Eviction would only be permitted for good cause such as, for example, failure to pay rent, damage to the property, use of the premises for illegal activities. Over the last six months, the housing team at the City’s Age Strong Commission has advocated for residents in 10 active court cases involving older Boston residents.
“H. 3373 would allow municipalities to protect our most vulnerable elderly residents from unfair evictions. Boston’s Age Strong Commission answers several calls each week from distraught seniors facing eviction-with an increasing number from seniors over the age of 75,” said Walsh. “These seniors call us because they have nowhere else to turn, and nowhere else to live. In one case, a 77-year-old man has lived in his home in the Fenway for over 40 years, but this summer received notice to quit, with no cause given. In another, an 88-year-old lives in a building that was sold, and the new landlord wants a big rent increase that he can’t possibly afford. This treatment is not acceptable for seniors who spent their lives here and helped build our communities.”
Our legislation would provide tenants over the age of 75 with “just cause” protection. This term simply means that landlords must provide a legitimate reason for eviction, such as failure to pay rent, damage to the property, or illegal activity. Landlords could still raise rents each year by as much as five percent. And the bill exempts properties with five or fewer units-because we know that some small property owners are renting at below-market rents to long-term elderly tenants. We want to protect those arrangements and we want to protect our most vulnerable seniors.
“These bills rank among the highest priorities for the City of Boston this legislative session. They advance our commitment to being a city where everyone has access to a stable and secure home-regardless of income, age, or family situation,” said Mayor Walsh in his testimony. “They reflect our belief that a successful city must be a caring community, where nobody is left behind or forced to leave.”
Rep. Madaro said he was, “Was proud to testify alongside Mayor Marty Walsh Tuesday in support of H. 3373, a bill I filed to require just cause eviction for seniors living in multi-unit buildings. Elderly tenants are some of the most vulnerable members of our communities when it comes to displacement and eviction. We should be caring for our seniors, not putting them out on the streets. I’m proud to partner with Mayor Walsh to offer this bill and spark the discussion about keeping our longtime residents in their homes.”
The Mayor also offered testimony on another bill that would ensure the right to counsel in eviction proceedings.
That bill, S. 913 and H. 3456, An Act to Ensure Right to Counsel in Eviction Proceedings, was sponsored by Sen. Sal DiDomenico (D-Everett) and Rep. Chynah Tyler (D-Roxbury).

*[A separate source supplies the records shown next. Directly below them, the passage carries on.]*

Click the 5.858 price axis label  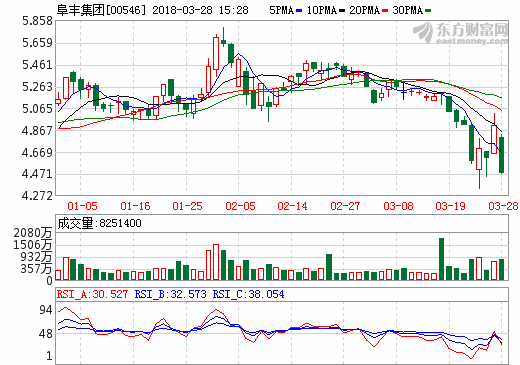(38, 21)
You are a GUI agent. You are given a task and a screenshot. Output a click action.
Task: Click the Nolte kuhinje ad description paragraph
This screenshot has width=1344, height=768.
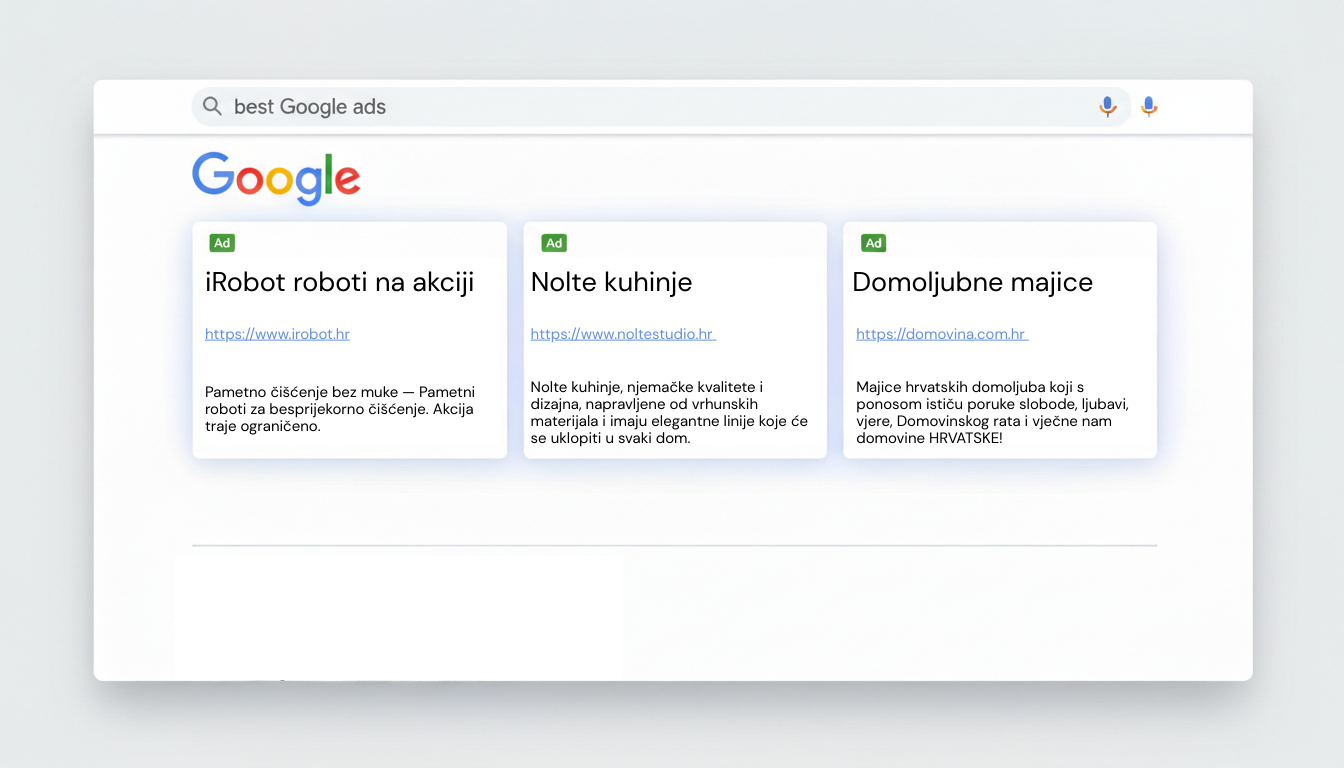[668, 412]
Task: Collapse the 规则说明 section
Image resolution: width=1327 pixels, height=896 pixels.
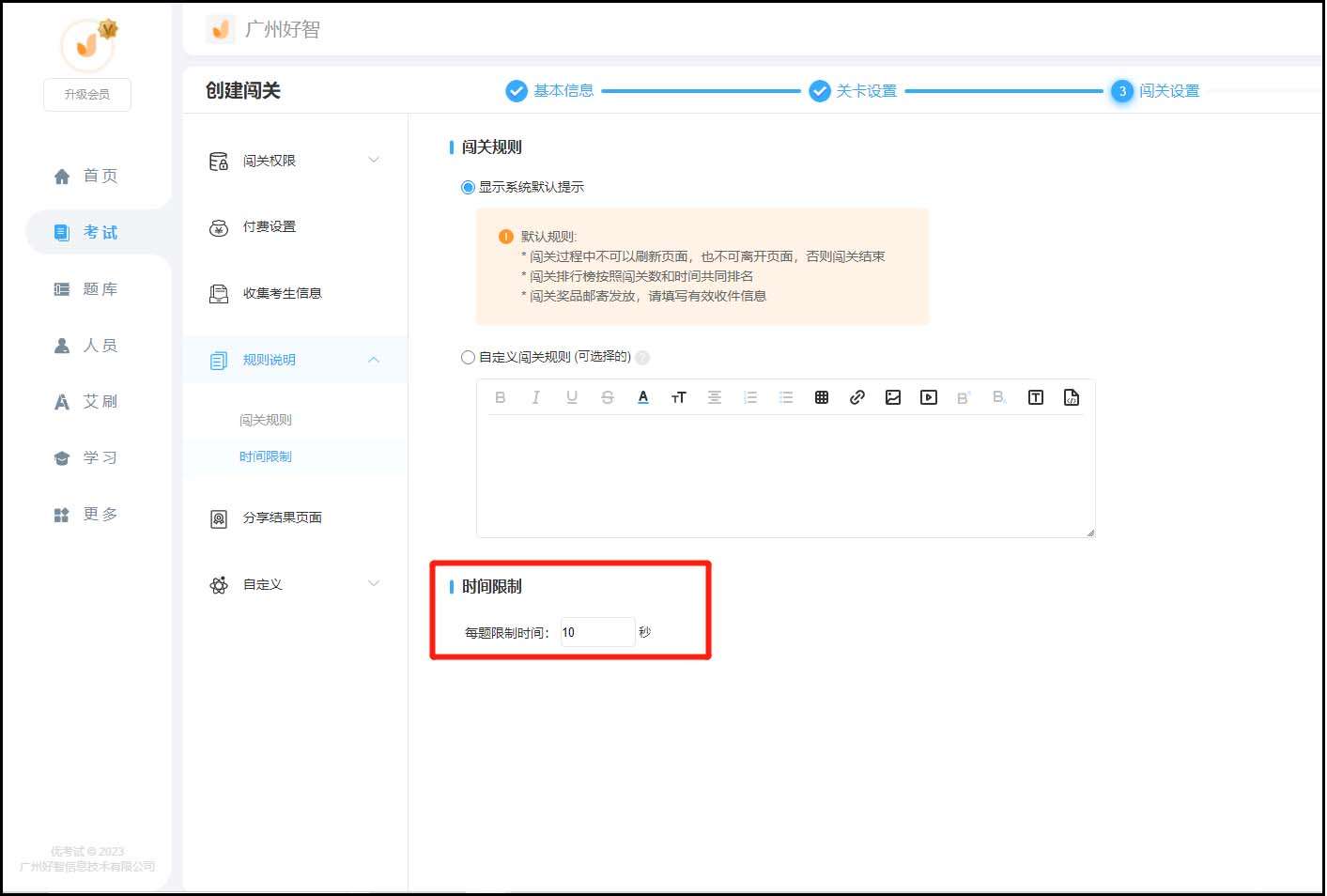Action: [294, 359]
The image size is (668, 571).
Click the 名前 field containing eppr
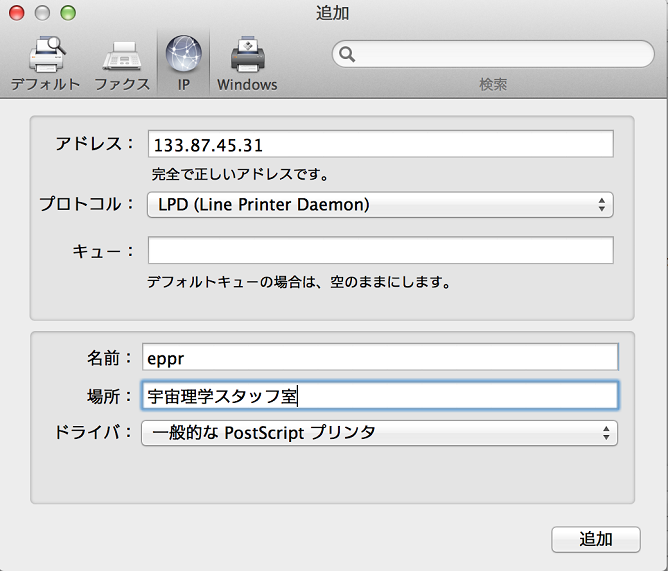(380, 357)
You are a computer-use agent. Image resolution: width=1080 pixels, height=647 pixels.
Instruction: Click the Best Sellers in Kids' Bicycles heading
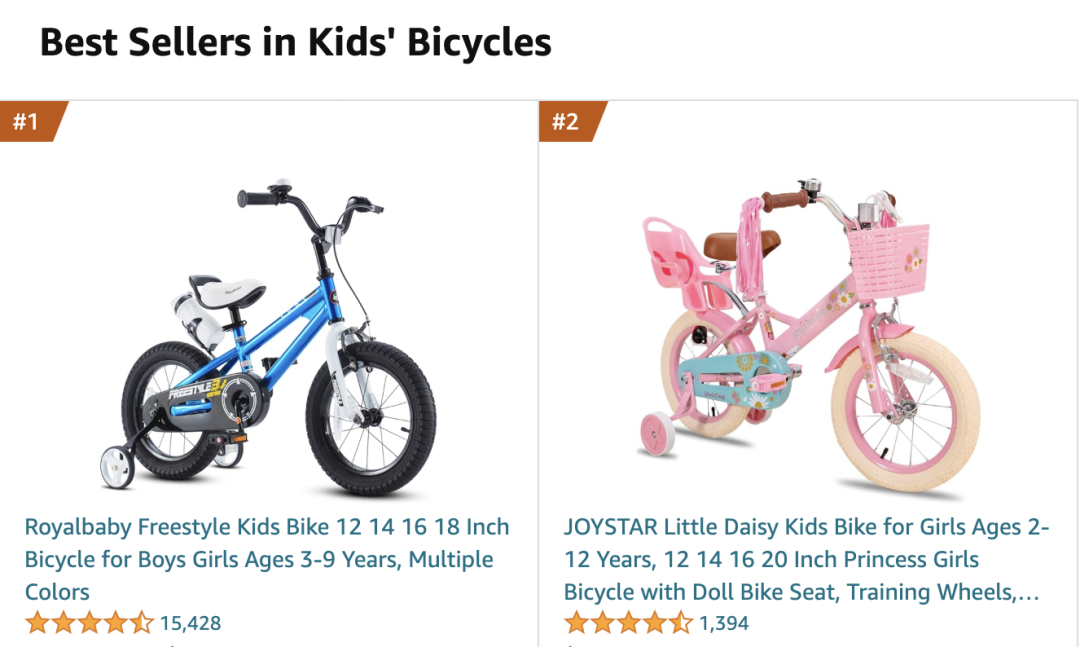295,43
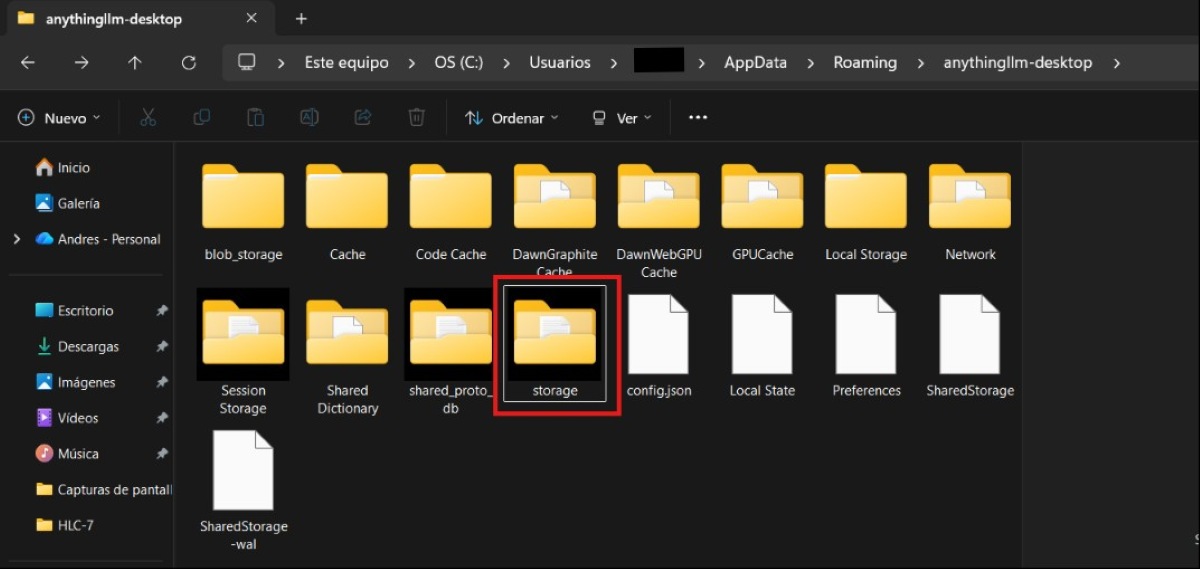Click the Share icon in toolbar

tap(363, 118)
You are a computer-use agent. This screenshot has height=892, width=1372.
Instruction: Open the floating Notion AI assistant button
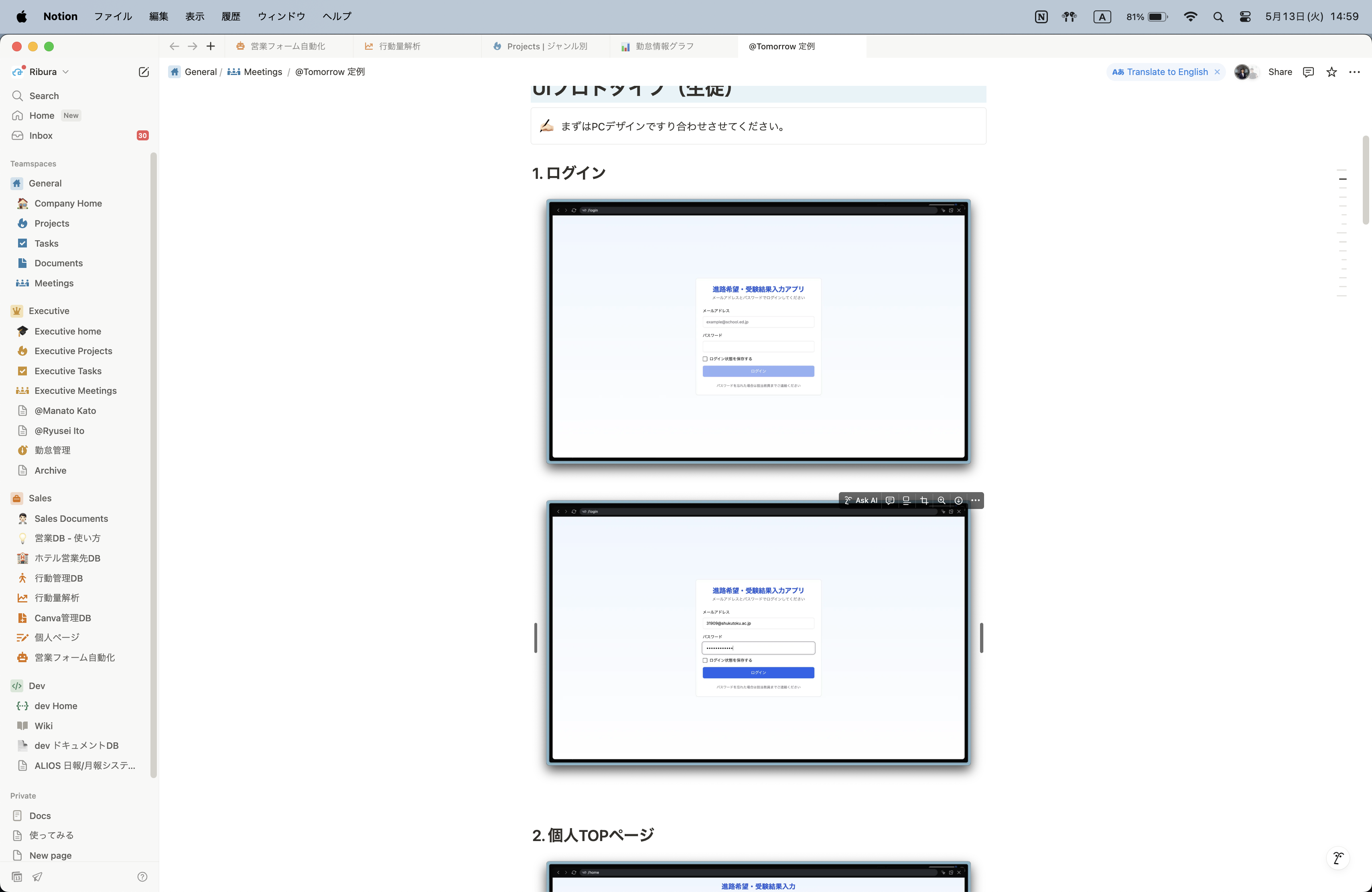click(x=1338, y=858)
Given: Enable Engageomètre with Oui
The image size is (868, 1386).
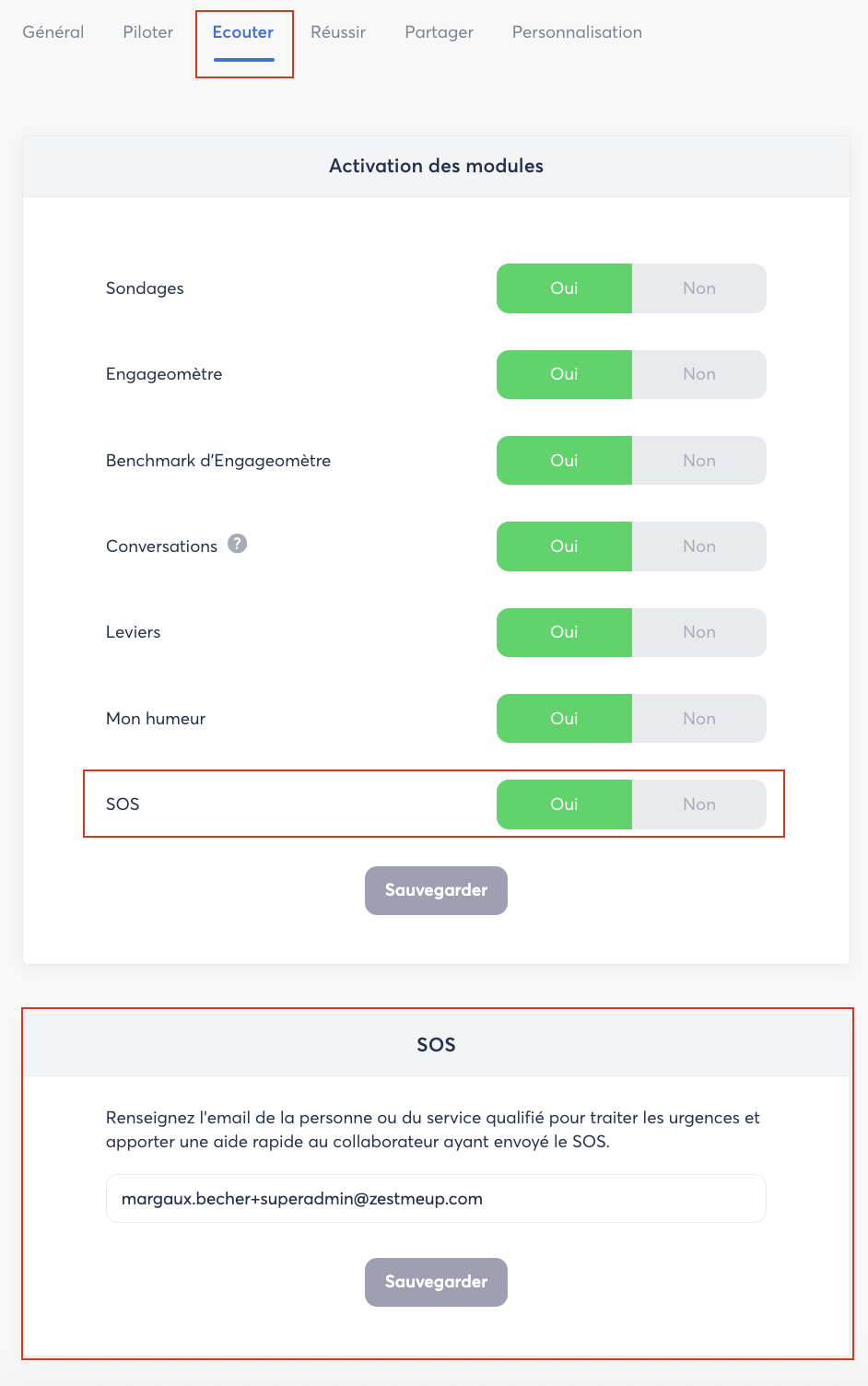Looking at the screenshot, I should coord(564,374).
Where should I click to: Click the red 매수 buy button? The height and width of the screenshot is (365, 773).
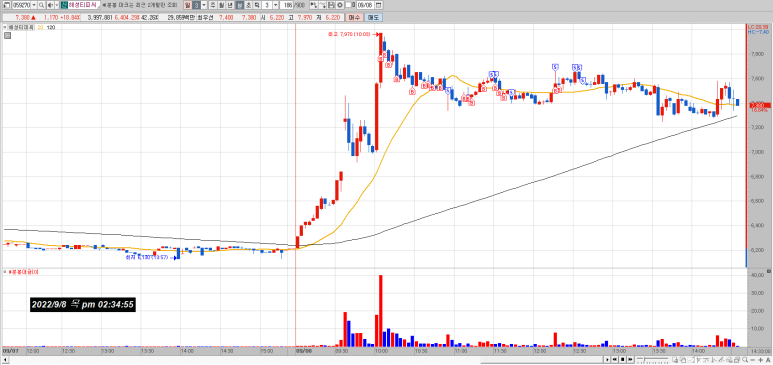(354, 17)

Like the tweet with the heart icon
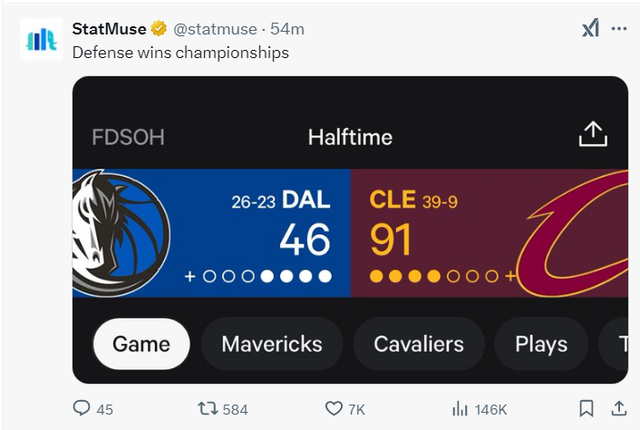[333, 408]
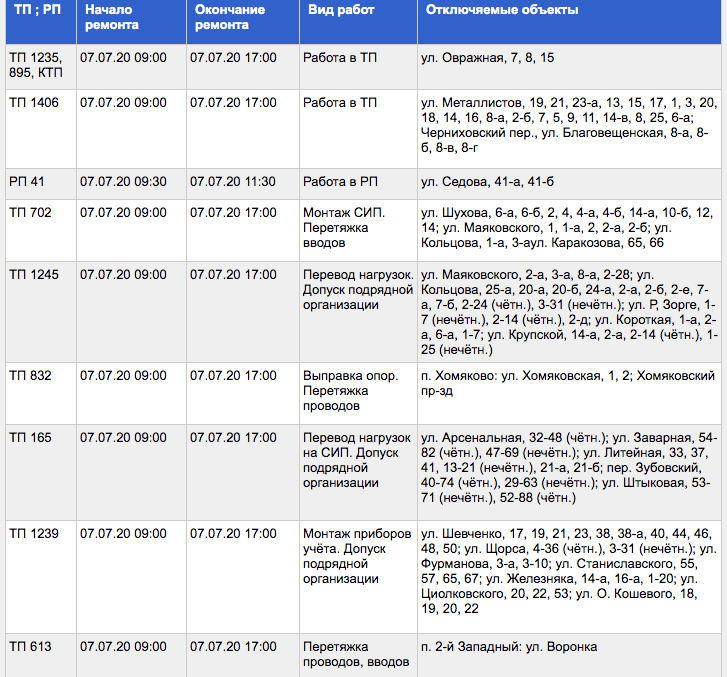The height and width of the screenshot is (677, 727).
Task: Click the "ТП 1406" row label
Action: tap(33, 103)
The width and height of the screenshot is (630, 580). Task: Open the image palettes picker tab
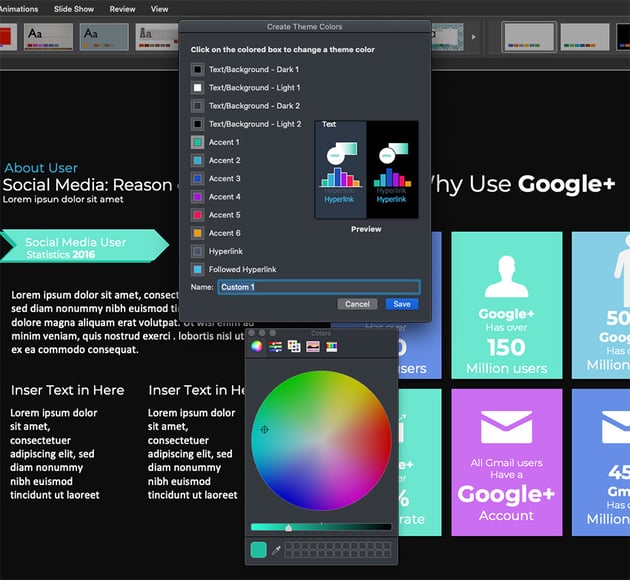point(313,346)
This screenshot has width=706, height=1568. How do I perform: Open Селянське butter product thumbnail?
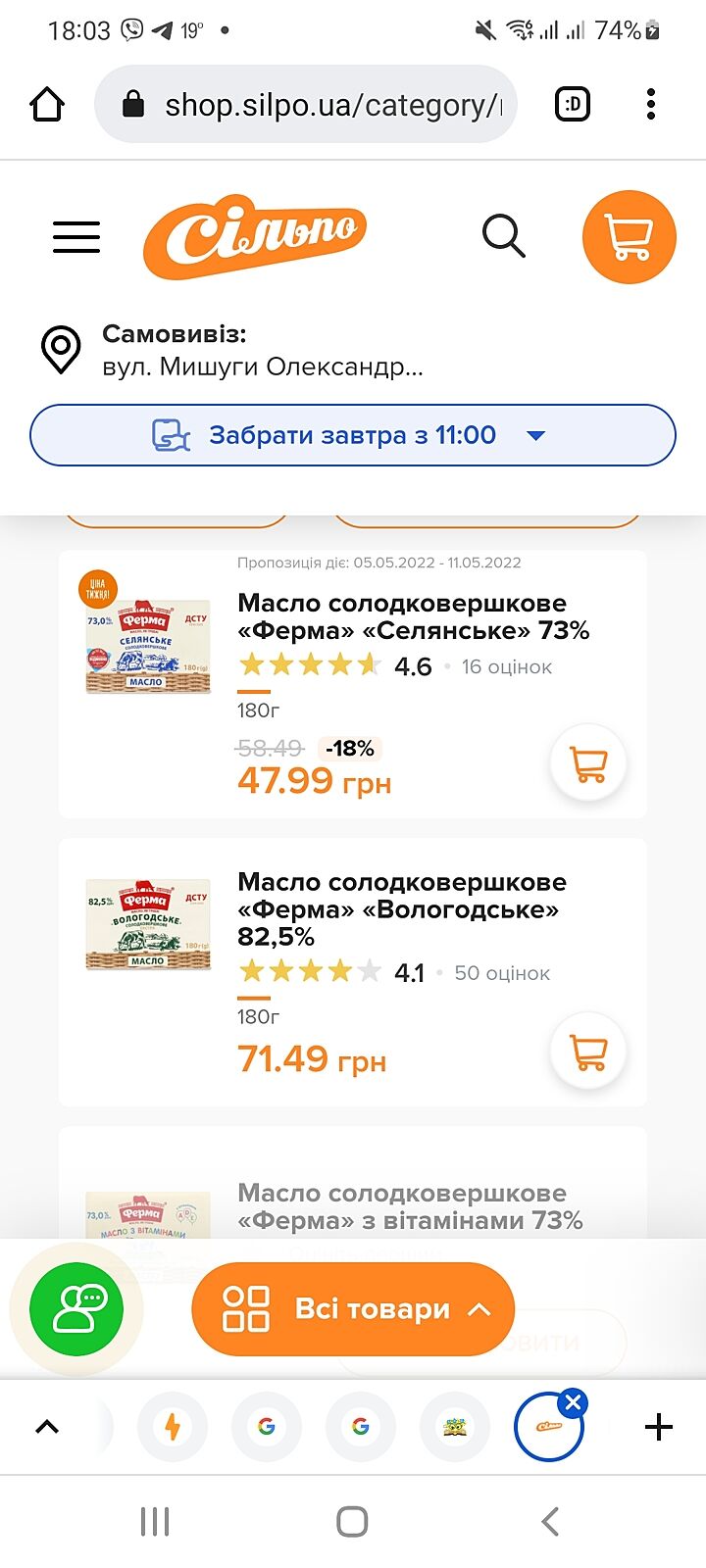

“For the wider population of tenants who face eviction, right-to-counsel legislation would provide much-needed access to justice,” said Walsh at the hearing. “It would make legal representation in eviction proceedings a right, just like it is for defendants in criminal cases. If a tenant could not afford their own attorney, one would be appointed for them by the Massachusetts Committee for Public Counsel Services. This is not about stacking the deck in favor of a tenant-it’s about ensuring equal justice under the law. Currently, there is a large imbalance in access to counsel between landlords and tenants. In the most recent data, landlords were represented by counsel in over 58 percent of cases, while tenants were represented in just eight percent of cases.”
Walsh added that means over 9 out of 10 tenants facing eviction do not have a lawyer present for one of the most life-altering and potentially damaging legal situations they will ever face.
“Evidence from other cities, including New York, shows that right-to-counsel reduces evictions and has a positive impact on court efficiency,” he said. “Counsel can help negotiate mutually beneficial outcomes, such as a payment agreement or an extension of time to find alternative housing. Right to counsel is a significant step, and this legislation would not take it lightly. It calls for a public task force, reporting back to the Legislature on an implementation plan that takes into account recruitment, standards, data sharing, and cost. The right to counsel would not go into effect until two years after the task force’s report.”
Rep. Tyler said, “We have a big displacement crisis in the City of Boston and evictions are a large part of that. My district has been hit the hardest by this problem and it will continue to get worse without some type of intervention. Expanding access to legal services in eviction proceedings is a necessary tool we need in order to prevent the negative effects of this crisis including homelessness.”